(EXERCISE INPUT Opens)

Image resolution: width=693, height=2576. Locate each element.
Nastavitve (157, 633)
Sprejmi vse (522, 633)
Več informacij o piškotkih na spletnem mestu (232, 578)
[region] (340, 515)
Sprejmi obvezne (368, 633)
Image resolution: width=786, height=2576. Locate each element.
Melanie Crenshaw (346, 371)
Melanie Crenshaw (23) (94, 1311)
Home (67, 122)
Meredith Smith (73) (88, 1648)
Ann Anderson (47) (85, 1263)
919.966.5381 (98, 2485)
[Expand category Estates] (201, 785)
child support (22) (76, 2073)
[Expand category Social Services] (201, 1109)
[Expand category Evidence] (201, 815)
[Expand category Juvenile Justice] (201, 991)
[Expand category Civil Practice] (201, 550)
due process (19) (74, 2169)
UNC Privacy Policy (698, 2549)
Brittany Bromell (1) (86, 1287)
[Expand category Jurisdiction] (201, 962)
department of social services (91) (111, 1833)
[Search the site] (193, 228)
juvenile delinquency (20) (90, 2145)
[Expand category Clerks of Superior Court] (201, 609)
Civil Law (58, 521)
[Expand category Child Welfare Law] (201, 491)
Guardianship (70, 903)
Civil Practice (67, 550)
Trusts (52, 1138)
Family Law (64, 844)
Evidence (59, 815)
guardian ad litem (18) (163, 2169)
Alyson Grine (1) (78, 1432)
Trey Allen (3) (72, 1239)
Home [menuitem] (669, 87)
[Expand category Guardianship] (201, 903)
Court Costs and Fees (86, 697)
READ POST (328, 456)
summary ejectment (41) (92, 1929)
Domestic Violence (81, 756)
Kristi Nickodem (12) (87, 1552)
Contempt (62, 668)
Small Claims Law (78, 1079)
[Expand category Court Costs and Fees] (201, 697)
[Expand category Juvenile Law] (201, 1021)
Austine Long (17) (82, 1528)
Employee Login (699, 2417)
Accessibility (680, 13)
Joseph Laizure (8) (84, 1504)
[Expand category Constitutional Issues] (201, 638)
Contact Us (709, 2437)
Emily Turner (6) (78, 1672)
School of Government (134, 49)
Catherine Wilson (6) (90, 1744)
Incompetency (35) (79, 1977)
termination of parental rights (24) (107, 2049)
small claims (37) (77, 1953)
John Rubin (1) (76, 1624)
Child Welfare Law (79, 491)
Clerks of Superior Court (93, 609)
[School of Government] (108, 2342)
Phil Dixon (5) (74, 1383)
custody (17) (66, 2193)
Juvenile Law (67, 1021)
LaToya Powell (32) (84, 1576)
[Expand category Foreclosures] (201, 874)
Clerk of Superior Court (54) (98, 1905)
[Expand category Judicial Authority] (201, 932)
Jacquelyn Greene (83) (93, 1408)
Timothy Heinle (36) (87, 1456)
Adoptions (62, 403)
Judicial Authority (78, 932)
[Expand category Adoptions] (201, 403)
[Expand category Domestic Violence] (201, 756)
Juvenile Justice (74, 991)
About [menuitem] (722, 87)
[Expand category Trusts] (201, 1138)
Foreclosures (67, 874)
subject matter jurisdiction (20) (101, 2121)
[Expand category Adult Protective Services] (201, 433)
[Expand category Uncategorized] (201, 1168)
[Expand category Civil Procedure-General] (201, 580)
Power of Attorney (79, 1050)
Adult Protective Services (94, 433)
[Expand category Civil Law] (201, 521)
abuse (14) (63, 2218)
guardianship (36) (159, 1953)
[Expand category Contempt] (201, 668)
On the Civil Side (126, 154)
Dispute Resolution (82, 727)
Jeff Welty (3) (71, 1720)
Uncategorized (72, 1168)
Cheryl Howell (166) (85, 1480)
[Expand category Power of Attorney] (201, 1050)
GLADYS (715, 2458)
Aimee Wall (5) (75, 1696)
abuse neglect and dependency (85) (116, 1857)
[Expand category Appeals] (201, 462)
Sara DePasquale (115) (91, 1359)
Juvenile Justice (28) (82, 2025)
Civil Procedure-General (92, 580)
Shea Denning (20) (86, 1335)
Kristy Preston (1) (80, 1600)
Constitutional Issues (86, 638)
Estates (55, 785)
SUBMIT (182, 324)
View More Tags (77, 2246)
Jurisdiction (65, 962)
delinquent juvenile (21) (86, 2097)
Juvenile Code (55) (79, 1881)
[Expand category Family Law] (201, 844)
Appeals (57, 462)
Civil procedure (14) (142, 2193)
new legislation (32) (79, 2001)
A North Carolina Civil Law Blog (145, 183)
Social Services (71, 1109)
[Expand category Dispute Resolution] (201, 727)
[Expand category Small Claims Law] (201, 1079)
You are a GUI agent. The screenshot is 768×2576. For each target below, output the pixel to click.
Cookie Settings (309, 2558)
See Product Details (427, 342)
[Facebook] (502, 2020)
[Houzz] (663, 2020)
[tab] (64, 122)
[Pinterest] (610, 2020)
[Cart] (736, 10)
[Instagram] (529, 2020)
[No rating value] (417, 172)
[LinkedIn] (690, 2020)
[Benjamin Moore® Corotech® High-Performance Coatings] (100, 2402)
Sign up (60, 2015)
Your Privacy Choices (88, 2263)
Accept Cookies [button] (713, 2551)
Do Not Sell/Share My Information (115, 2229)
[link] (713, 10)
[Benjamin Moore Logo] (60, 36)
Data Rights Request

(EXERCISE INPUT Closes)

» **TASK DETAILS**
Your output is to be the lines of the listing, exact and complete, starting at the first and ending with the line that contains "919.966.5381 (98, 2485)".

» **WRITTEN ANSWER**
Image resolution: width=693, height=2576. Locate each element.
Nastavitve (157, 633)
Sprejmi vse (522, 633)
Več informacij o piškotkih na spletnem mestu (232, 578)
[region] (340, 515)
Sprejmi obvezne (368, 633)
Image resolution: width=786, height=2576. Locate each element.
Melanie Crenshaw (346, 371)
Melanie Crenshaw (23) (94, 1311)
Home (67, 122)
Meredith Smith (73) (88, 1648)
Ann Anderson (47) (85, 1263)
919.966.5381 (98, 2485)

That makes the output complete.